DRIPPING SPRINGS, Texas -- Cities up and down the I-35 corridor have experienced explosive growth over the last decade, but the counties adjacent to them have largely escaped the surge of people. That all appears to be over, with the urban expansion beginning to head their way.

  • Portions of Hill Country typically slow to grow beginning to pick up 
  • Hays, Comal and Kendall counties have all experienced substantial growth 
  • Concerns exist about protection of natural resources

“We have three of the fastest growing counties - not only in Texas but in the entire country - in Hays, Comal and Kendall counties,” said Katherine Romans, executive director of the Hill Country Alliance.

Romans’ mission and that of the Dripping Springs-based organization is to bring stakeholders together to discuss the growth being experienced in the 17-county Hill Country region and how to protect the natural resources of the area.

According to U.S. Census Bureau data regarding population change between 2010 and 2018, Hays, Comal, and Kendall counties have all ballooned by more than 35 percent over the last decade. The growth there is being driven by the urban expansion of Austin and San Antonio.

All three of those counties share borders with Blanco County, a county that’s only experienced about a third of the growth - their population only increasing by 11.5 percent or about 1,000 people over the last decade.

“Obviously growth in Central Texas doesn’t happen the same across the board,” said Romans.
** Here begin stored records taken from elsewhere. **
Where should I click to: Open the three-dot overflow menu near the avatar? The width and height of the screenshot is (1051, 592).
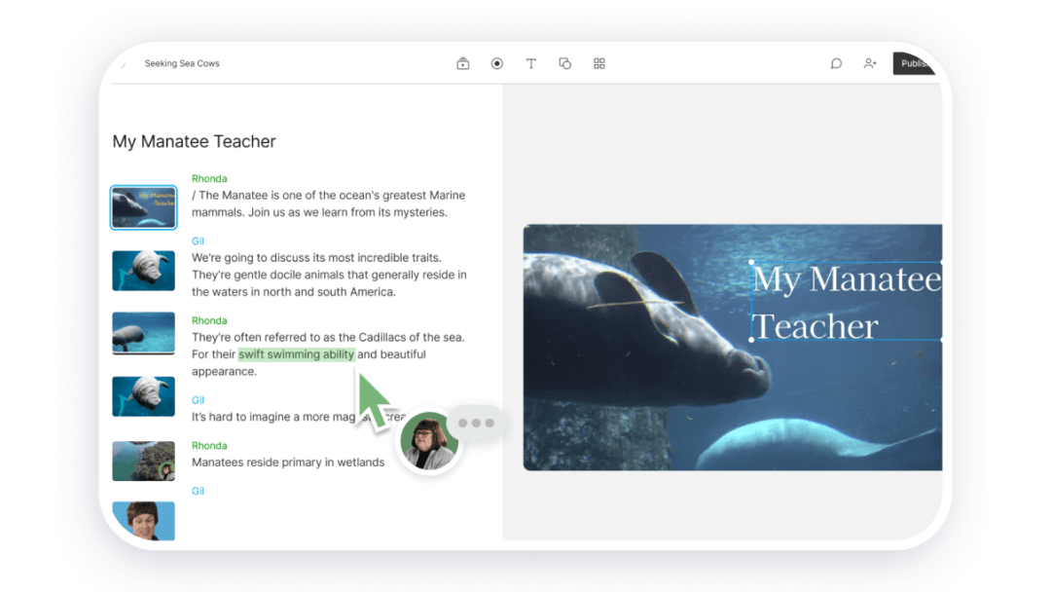click(x=476, y=423)
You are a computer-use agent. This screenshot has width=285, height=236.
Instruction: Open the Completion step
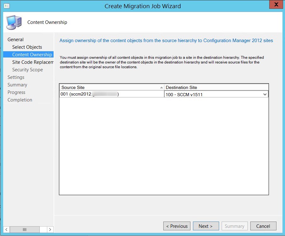click(x=20, y=100)
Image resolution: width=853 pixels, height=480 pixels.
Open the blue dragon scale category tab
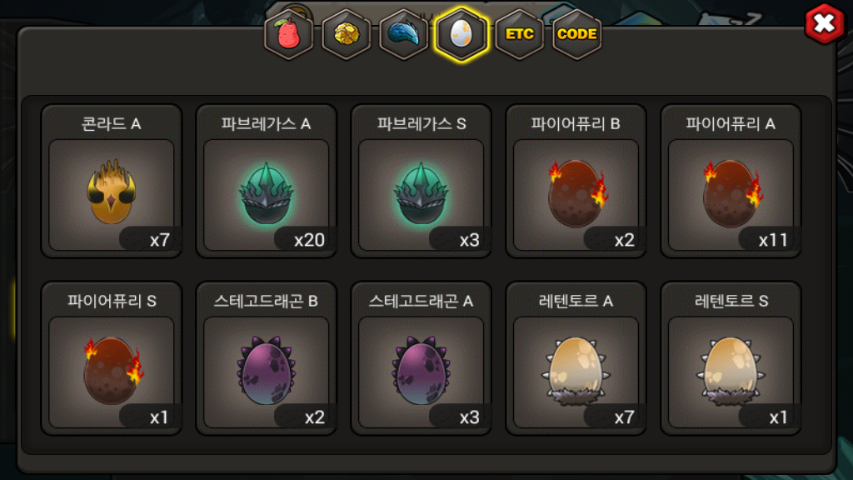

“Blanco County is still pretty rural,” said Ron Fieseler, general manager of the Blanco Pedernales Groundwater Conservation District.

“We’ve got a lot of large ranches, medium-sized ranches, farms, that sort of thing - agricultural, community-type county. It’s not so much that people are either for or against the growth, it’s just that they would like it to be well thought out.”

Fieseler and his counterpart, Katherine McClure, have had a front row seat to the growth that has occurred in Blanco County. The two test proposed developments for the availability of groundwater and monitor water levels in wells drilled across Blanco County. 

Over the last 15 years, Fieseler said the county has averaged about one new subdivision every year. He attributes the slow growth mostly to the county’s distance from the regions to major cities.

“We’re just a little too far - we’re probably an hour to an hour-and-twenty, maybe an hour-thirty minutes from various parts of Austin,” said Fieseler.  “Same thing with San Antonio. And I think for many years at least, it’s been less than cost effective for people to live out here and work in those two cities.”

The county’s subdivision regulations have also helped curtail the more expansive growth that their neighbors have experienced, according to Fieseler.

“The one thing that’s helping keep Blanco County rural is that the subdivision regulations require that any new subdivision that proposes to use water wells and a septic system, privately-owned septic system, the subdivision has to have a minimum lot size of five acres,” said Fieseler.

Despite the restriction, in 2019 the number of developers that requested groundwater testing shot up by 700 percent in Blanco County. Fiesler said the day after New Year’s, he was already meeting with developers proposing another new Blanco County subdivision, and he said he’s caught wind of another in the works.

A new subdivision appears in Blanco County, Texas, in this image from January 2020. (Matthew Mershon/Spectrum News)

“That’s probably due to the fact that they’re running out of developable land in Hays County and Burnet County and Comal County,” said Fieseler. “We are seeing an increase in growth and I suspect it’ll continue.”

The surge in development likely won’t compare to the record growth in and around Bexar and Travis counties, with Blanco County only projected to grow by 30 percent over the next 30 years.

“Even a 30 percent increase has profound implications for the fabric, the nature of that community,” said Romans.

“We’re losing agricultural and working lands to kind of low-density subdivisions. We’re seeing more and more wells being drilled into our aquifers. We’re seeing increased impacts on surface water, on the water quality of rivers like the Blanco and Pedernales Rivers that run through Blanco County.”

It’s why Romans said having the conversation about encouraging growth that also helps preserve the atmosphere and aesthetic that draws visitors and potential future residents to the Texas Hill Country.

“We need to be really cautious about where we’re directing population growth,” said Romans. “Often times a new roadway facilitates faster growth than we may as a community want to see, and so we need to be having those conversations in real open and honest and public ways, so that the community is involved in shaping the future.”

“We need to be focused on creating great places for people to visit and experience the Hill Country. We also need to be cautious that we don’t love the Hill Country to death,” said Romans.